Ambos desaparecieron por uno de los destartalados caminos; en aquel momento, le pareció que los sonidos del campo de batalla que había por debajo de ellos llegaban con mayor claridad a la Colina del Cuervo. Los gritos de guerra de los Enanos se mezclaban con los de los Elfos de Thranduil y con los de los Hombres de Esgaroth y el sonido de las espadas y lanzas impactando contra armaduras y escudos era tan intenso y rítmico que casi adquiría la forma de una melodía. Una melodía de sangre y fuego, de años de adversidad, de dolor y muerte.

No lo vio venir. No lo sintió apenas. No hasta que, sorprendida, bajó la vista para observar la gruesa estaca que se clavaba más y más en su pecho. El trasgo soltó la pechera de su túnica con una mueca de siniestra alegría y la joven cayó de rodillas, derrotada. Boqueó en busca de aire, sin dejar de contemplar con gesto atónito la larga empuñadura de madera mohosa. ¿Era aquello real?, se preguntó; en aquel estado de extrema sorpresa, la Elfa no acertó siquiera a comprender las señales que su propio cuerpo le enviaba. Pero entonces brotó la sangre.
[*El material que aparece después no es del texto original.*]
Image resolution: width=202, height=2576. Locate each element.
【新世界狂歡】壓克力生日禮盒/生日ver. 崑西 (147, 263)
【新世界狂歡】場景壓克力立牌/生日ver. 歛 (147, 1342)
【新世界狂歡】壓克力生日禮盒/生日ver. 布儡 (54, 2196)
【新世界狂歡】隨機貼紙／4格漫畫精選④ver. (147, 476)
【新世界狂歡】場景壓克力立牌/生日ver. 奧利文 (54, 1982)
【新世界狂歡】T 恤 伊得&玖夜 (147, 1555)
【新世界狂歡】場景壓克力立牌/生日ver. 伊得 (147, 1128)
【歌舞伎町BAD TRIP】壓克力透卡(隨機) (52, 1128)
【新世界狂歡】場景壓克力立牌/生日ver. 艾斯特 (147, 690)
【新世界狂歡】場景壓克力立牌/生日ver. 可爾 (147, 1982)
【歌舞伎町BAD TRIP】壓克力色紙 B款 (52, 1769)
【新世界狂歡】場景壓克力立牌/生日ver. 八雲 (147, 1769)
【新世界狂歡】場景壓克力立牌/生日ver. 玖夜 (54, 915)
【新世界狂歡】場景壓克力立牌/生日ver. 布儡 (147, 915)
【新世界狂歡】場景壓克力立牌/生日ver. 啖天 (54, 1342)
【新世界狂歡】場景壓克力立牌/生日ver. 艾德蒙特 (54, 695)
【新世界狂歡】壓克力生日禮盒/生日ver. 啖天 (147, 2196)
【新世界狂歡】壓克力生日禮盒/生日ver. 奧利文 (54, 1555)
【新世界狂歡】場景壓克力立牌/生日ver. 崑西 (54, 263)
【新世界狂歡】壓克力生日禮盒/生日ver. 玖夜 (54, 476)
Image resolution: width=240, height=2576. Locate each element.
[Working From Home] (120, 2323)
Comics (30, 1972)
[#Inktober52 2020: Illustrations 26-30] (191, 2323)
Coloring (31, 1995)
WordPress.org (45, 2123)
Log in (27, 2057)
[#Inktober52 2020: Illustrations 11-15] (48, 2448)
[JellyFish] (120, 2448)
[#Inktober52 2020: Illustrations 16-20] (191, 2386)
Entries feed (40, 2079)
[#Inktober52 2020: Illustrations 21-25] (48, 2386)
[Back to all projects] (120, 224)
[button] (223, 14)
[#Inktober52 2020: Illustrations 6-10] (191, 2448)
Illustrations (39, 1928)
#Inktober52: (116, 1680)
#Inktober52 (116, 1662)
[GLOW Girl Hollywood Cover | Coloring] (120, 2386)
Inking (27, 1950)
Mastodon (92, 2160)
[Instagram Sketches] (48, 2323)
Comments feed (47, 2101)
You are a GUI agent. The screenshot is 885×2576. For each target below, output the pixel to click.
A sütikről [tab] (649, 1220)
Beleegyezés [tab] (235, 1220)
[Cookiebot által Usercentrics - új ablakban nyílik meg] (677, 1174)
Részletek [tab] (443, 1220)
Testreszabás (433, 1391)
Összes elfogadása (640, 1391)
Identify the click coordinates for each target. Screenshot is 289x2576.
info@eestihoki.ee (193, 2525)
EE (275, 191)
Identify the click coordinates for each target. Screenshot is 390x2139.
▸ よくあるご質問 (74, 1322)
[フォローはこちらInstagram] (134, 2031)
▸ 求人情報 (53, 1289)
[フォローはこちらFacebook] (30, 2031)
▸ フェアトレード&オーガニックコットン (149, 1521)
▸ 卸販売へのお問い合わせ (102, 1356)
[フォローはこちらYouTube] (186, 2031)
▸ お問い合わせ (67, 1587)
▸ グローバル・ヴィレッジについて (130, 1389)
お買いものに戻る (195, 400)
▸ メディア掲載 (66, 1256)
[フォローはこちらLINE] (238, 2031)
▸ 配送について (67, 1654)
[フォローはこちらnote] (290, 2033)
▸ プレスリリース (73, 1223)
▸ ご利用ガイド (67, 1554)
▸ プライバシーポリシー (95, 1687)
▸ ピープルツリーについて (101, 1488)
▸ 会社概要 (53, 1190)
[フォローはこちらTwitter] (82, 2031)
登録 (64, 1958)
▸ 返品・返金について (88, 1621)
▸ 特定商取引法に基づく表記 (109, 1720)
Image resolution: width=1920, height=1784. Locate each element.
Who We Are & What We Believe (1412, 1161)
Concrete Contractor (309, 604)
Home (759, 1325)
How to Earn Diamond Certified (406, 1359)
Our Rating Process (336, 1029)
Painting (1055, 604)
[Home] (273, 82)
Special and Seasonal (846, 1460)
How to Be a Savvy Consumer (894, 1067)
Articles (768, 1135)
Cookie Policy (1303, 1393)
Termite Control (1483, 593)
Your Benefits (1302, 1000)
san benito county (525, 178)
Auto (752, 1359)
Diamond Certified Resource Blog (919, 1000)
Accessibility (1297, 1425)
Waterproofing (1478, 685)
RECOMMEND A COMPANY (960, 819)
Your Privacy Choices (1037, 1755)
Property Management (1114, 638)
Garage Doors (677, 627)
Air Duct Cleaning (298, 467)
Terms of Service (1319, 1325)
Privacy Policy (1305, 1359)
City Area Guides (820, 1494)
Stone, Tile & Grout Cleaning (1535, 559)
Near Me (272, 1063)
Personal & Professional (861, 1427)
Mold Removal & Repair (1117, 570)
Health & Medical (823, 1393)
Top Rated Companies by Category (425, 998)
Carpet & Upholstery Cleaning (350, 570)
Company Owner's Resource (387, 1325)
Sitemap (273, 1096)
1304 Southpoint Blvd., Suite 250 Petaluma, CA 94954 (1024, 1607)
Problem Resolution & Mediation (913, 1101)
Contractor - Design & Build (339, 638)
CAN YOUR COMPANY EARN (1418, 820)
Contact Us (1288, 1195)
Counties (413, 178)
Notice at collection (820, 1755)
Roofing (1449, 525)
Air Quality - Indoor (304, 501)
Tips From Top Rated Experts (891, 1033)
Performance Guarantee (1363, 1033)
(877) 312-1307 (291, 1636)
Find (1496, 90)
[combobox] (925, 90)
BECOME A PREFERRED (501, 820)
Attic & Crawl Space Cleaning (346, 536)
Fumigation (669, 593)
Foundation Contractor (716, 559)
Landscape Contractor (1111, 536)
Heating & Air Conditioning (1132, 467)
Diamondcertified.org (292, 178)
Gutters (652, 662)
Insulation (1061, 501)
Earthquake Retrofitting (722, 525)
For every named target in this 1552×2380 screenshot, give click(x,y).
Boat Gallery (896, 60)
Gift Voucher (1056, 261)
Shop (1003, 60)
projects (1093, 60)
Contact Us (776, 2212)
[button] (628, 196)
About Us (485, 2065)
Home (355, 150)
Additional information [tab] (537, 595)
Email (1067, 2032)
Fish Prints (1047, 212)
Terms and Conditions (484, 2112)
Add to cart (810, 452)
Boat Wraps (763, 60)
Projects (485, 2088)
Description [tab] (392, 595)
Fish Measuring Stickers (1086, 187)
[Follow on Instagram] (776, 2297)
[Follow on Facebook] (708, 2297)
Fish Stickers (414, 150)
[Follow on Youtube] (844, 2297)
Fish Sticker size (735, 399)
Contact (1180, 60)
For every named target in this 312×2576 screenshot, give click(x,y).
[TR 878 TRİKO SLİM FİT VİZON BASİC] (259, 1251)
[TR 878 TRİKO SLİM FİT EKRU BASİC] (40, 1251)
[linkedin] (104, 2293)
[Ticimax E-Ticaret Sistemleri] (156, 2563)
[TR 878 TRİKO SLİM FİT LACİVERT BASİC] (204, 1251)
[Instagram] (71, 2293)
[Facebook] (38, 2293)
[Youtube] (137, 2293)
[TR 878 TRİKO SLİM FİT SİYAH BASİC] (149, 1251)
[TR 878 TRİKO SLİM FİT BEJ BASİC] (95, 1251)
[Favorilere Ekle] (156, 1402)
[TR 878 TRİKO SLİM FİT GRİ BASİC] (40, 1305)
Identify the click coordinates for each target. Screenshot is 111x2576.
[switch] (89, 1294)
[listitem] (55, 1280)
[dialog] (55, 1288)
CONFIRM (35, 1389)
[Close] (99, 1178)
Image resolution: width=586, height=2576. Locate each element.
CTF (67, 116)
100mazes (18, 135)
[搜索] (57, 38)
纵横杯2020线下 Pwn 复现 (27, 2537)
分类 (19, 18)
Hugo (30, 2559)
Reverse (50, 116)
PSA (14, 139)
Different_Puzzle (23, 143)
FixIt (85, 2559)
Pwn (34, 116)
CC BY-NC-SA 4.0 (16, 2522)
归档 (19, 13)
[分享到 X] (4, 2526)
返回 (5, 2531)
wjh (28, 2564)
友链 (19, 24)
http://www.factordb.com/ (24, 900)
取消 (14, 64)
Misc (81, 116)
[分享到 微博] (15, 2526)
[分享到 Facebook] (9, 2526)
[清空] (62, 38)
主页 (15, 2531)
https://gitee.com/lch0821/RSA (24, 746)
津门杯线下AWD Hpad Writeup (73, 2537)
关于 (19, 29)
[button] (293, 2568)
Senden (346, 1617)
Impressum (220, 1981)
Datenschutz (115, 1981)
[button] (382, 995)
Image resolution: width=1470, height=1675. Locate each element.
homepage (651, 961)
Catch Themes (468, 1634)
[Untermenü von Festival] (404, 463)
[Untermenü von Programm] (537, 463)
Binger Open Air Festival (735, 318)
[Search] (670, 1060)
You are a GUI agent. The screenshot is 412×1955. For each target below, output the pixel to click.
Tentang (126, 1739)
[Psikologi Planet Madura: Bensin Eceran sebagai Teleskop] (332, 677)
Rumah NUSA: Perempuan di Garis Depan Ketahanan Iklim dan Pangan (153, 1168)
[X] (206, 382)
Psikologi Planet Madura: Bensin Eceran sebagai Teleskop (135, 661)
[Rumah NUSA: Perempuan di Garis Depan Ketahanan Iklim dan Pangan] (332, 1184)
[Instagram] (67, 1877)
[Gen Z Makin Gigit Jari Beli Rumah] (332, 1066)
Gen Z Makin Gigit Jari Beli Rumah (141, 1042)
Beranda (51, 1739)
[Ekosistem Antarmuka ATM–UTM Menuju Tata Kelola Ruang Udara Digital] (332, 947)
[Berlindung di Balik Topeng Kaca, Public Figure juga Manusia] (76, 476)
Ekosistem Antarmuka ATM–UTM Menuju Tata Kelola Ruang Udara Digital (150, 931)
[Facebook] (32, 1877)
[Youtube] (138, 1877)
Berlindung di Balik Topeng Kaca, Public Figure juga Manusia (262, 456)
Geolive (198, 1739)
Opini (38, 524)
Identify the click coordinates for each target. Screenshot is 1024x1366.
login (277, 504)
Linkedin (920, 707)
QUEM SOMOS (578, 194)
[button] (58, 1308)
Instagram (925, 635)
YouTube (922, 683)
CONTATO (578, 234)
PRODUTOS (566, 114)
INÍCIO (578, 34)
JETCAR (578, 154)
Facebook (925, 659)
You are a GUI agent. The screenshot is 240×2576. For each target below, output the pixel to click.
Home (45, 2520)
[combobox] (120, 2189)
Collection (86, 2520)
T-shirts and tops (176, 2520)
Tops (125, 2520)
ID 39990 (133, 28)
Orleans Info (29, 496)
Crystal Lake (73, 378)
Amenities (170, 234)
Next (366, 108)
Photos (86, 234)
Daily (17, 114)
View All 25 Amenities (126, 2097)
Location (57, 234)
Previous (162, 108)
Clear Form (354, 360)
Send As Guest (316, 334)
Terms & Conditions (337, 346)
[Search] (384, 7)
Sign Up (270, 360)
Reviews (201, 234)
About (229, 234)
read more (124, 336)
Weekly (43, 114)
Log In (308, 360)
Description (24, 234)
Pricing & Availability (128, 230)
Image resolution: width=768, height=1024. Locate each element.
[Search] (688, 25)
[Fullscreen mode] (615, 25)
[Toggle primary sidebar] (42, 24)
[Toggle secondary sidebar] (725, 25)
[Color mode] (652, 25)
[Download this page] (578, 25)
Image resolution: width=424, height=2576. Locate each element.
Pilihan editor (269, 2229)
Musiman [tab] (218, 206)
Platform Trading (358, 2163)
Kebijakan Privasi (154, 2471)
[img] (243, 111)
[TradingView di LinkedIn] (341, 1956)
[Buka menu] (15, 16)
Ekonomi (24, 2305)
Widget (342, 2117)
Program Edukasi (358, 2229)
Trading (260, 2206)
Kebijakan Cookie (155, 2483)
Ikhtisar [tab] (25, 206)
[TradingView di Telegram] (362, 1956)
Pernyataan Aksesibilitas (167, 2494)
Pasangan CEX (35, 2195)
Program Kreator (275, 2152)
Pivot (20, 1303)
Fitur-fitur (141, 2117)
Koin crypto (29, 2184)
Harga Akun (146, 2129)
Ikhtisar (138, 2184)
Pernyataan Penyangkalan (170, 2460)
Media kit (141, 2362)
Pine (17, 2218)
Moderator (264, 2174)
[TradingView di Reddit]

Y con ella, con aquella marea carmesí que brotaba de los bordes de la yaga, llegó el dolor. Un dolor intenso, inconmensurable, que amenazaba con partirla en dos. Un dolor que jamás había sentido antes, porque es el último que siente un soldado. Hubiese gritado, la joven Elfa, de haber tenido aire en los pulmones. Pero su respiración se tornaba más y más débil, estentórea, desvaneciéndose como los pasos del gran trasgo que, satisfecho con su obra, se alejaba de la atalaya.

Tauriel se sintió caer, pero el suelo ya no estaba duro; no para ella. En su agonía, la realidad se veía desdibujada, como a través de un sueño; los colores se habían tornado vibrantes, como los de una mañana de verano, los movimientos parecían tener vida propia, y el mismo aire parecía murmurar un arrullo tranquilizador en lugar de transportar gritos de guerra y muerte. Un par de lágrimas se deslizaron por las mejillas de la Elfa, y un hilillo de sangre brotó de sus labios entreabiertos. ¿Qué había hecho, por la luz de todas las estrellas?

-Goheno nin, hîr Thranduil. Goheno nin.(*)

La luz desapareció de los ojos de Tauriel, hija de los bosques. Ni los gritos, ni las muertes de Elfos, Enanos y Hombres cesaron a su alrededor, pero al final del día, cuando todo hubo acabado, la última luz del día brilló sobre la Colina del Cuervo. Para entonces, cuando los exploradores comenzaron a recorrer el campo de batalla en busca de supervivivientes, Mandos ya había reclamado para sí el fëa de Tauriel.

*Nota: Goheno nin, hîr Thranduil. Goheno nin: Perdóname, señor Thranduil, perdóname.